- [Aim of the task]: Repeat only the lines below from the one containing "Task: Open the Tools wrench menu" through the one containing "has width=793, height=385.", inclusive, exactly as written.

- [Records shown]:
# # # # # # #

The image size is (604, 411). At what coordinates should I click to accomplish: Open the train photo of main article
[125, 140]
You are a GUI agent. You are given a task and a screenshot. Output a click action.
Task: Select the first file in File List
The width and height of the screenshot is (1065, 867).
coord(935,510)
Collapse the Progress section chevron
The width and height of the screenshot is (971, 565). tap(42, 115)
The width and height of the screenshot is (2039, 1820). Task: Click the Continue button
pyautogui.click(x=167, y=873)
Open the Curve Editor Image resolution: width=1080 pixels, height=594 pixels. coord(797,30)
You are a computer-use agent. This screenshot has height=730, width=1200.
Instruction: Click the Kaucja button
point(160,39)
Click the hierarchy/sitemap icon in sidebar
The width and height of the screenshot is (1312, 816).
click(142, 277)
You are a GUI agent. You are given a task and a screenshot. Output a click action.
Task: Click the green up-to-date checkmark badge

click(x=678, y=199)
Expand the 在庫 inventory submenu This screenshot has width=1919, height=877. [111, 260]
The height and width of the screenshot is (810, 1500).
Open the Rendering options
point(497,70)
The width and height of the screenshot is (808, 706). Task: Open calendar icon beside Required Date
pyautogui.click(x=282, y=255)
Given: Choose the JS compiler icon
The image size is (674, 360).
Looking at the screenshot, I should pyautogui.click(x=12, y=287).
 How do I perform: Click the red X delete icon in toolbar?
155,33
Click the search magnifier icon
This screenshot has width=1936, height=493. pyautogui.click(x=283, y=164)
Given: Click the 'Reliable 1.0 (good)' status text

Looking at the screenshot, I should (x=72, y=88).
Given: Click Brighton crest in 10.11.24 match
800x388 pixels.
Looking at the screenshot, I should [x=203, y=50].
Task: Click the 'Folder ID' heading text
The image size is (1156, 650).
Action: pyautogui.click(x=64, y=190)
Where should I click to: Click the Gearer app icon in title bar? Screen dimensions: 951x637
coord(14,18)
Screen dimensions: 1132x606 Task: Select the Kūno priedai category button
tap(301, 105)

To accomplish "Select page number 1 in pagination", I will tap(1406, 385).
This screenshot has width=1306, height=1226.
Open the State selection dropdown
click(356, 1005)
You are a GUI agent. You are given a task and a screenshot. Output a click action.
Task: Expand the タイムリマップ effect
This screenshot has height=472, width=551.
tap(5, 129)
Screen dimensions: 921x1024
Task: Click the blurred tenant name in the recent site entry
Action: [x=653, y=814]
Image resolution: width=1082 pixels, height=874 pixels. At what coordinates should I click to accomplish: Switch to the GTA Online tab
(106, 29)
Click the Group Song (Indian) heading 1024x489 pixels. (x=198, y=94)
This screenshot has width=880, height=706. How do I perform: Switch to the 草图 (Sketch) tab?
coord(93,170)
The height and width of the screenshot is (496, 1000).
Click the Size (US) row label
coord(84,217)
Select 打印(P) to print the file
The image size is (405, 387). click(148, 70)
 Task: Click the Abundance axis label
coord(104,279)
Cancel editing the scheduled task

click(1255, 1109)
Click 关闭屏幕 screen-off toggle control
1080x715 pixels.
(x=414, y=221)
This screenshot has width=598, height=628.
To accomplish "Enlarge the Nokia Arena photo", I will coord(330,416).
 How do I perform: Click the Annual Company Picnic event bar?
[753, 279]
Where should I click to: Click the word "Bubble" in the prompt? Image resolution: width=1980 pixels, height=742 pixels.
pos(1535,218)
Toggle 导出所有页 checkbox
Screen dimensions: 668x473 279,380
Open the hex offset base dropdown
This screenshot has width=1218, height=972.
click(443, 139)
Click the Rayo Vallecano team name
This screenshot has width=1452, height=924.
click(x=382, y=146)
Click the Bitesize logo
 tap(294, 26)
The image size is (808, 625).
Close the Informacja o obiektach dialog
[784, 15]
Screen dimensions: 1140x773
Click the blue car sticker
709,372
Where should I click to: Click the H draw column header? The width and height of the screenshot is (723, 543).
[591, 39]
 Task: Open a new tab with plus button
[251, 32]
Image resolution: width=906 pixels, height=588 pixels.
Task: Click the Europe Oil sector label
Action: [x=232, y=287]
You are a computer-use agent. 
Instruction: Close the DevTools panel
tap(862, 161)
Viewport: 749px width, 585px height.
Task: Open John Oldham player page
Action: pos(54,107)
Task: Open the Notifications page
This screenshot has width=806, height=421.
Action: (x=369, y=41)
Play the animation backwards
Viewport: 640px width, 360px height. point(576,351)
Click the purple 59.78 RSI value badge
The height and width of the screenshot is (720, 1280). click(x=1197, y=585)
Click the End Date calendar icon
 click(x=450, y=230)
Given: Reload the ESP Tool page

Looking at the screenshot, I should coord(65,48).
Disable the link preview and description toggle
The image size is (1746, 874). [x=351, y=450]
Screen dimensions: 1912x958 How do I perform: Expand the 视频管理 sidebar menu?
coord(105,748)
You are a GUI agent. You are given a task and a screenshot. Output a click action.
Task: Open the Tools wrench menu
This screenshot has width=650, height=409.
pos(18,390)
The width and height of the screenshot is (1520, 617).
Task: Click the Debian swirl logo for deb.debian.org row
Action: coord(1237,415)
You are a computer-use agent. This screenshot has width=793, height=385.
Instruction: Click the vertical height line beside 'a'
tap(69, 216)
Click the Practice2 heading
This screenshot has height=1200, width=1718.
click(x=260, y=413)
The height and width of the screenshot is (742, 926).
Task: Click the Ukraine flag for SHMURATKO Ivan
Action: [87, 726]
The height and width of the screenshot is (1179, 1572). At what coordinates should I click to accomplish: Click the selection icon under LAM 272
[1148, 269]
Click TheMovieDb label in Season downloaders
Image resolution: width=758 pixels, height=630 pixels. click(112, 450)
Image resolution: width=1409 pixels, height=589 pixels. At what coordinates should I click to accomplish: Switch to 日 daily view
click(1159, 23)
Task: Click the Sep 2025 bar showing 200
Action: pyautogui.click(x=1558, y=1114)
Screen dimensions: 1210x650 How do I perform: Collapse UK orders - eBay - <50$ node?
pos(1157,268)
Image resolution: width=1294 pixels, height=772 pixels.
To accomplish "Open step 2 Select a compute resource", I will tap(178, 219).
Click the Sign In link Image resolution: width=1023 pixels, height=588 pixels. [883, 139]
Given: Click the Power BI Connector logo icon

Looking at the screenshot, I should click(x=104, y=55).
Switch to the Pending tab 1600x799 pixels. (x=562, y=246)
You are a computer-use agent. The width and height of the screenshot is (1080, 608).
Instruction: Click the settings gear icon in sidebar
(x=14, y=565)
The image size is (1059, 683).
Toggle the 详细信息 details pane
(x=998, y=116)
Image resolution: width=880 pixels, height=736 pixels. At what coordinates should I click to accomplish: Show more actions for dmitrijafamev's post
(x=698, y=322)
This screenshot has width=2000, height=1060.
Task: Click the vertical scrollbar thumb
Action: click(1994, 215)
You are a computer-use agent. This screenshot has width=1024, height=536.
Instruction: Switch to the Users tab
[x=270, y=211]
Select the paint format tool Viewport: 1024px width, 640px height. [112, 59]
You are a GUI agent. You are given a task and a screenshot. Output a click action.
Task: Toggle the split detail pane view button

# # # # # # #

- [Answer section]:
Task: Open the Tools wrench menu
This screenshot has width=650, height=409.
pos(18,390)
The width and height of the screenshot is (1520, 617).
Task: Click the Debian swirl logo for deb.debian.org row
Action: coord(1237,415)
You are a computer-use agent. This screenshot has width=793, height=385.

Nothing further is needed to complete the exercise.